- Directions
Rewrite the data starting at the line containing "The height and width of the screenshot is (803, 1512)." and ending at the line containing "at that location.", swapping "coordinates" for "position" and leaving everything else the same. Leave the pictures out of your answer.

- Task data
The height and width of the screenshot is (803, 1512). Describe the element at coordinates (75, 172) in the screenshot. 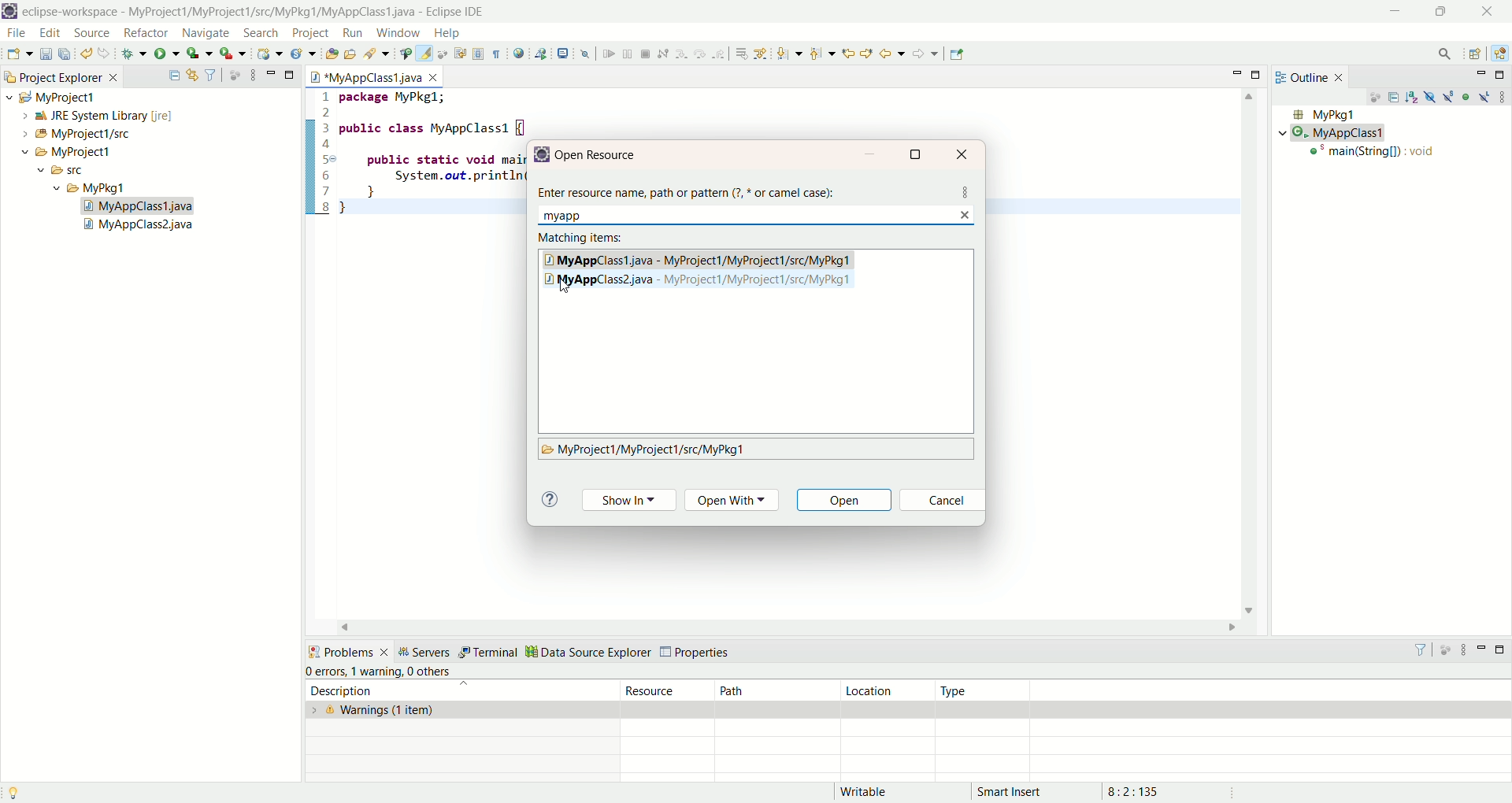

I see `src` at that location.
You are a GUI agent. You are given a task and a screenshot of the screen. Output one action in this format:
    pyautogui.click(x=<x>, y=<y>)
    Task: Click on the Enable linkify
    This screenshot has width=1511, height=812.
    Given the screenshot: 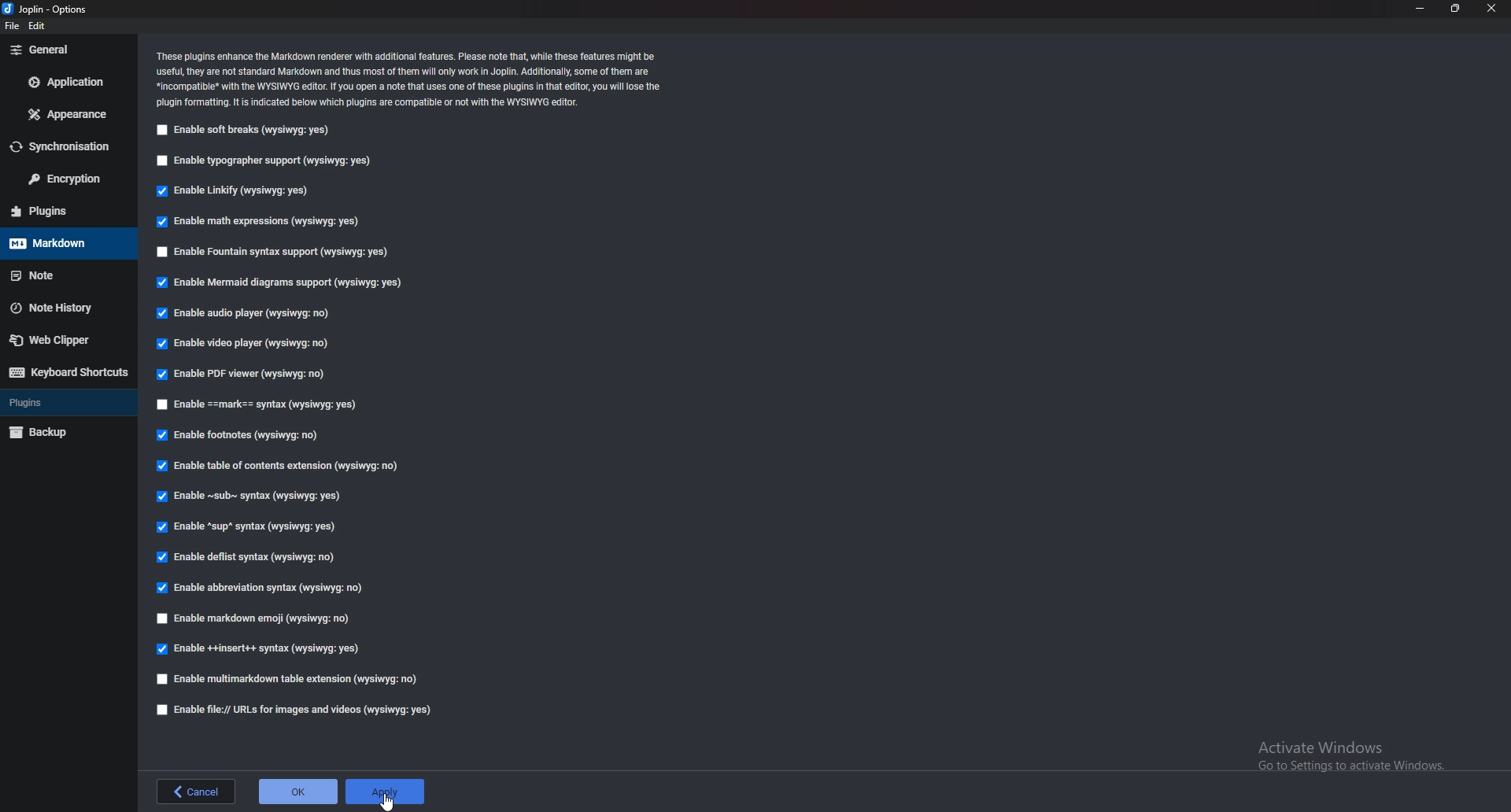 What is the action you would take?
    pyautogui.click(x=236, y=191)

--

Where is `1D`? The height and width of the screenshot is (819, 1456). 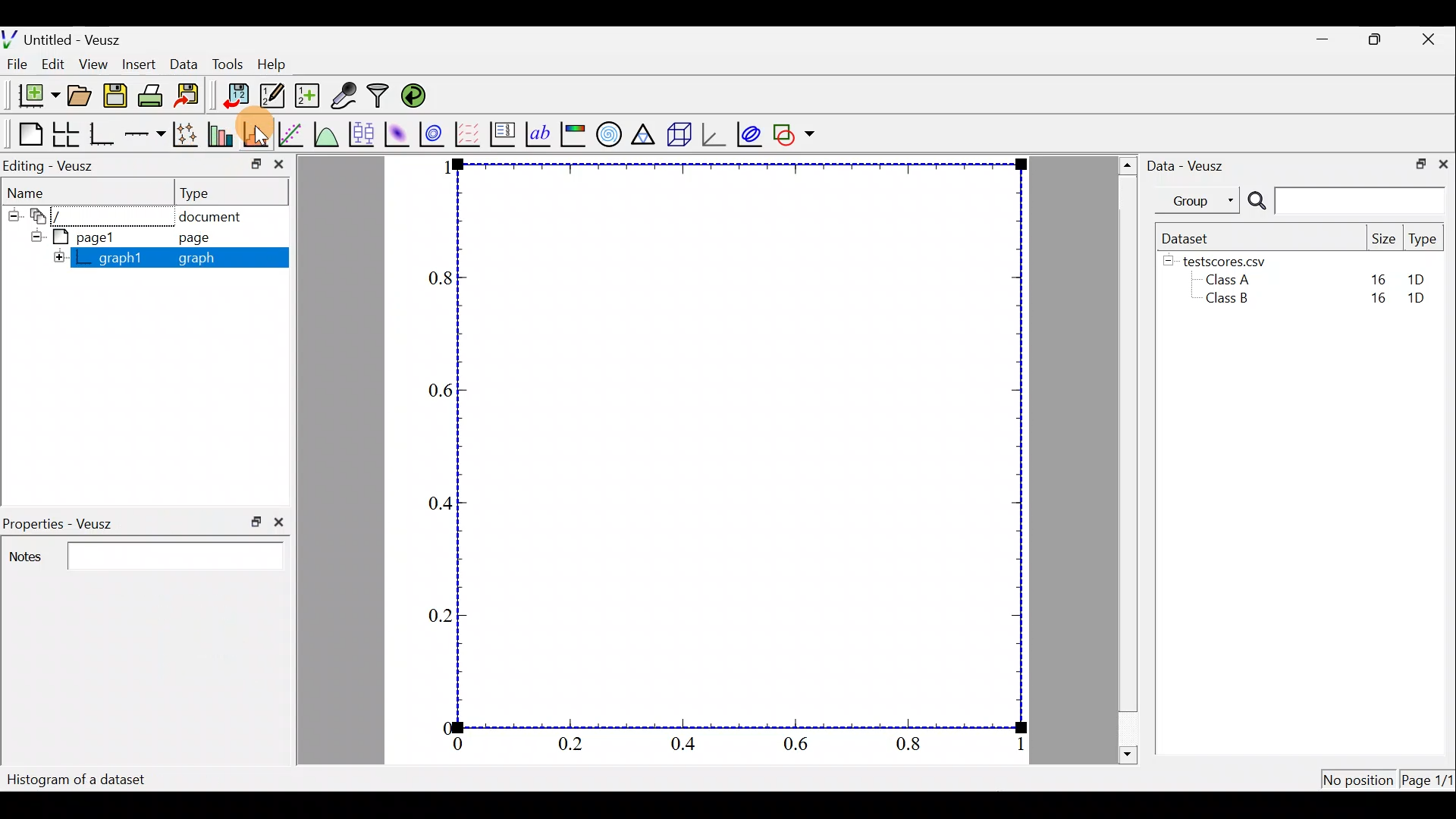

- Exercise response
The height and width of the screenshot is (803, 1512). Describe the element at position (75, 172) in the screenshot. 

I see `src` at that location.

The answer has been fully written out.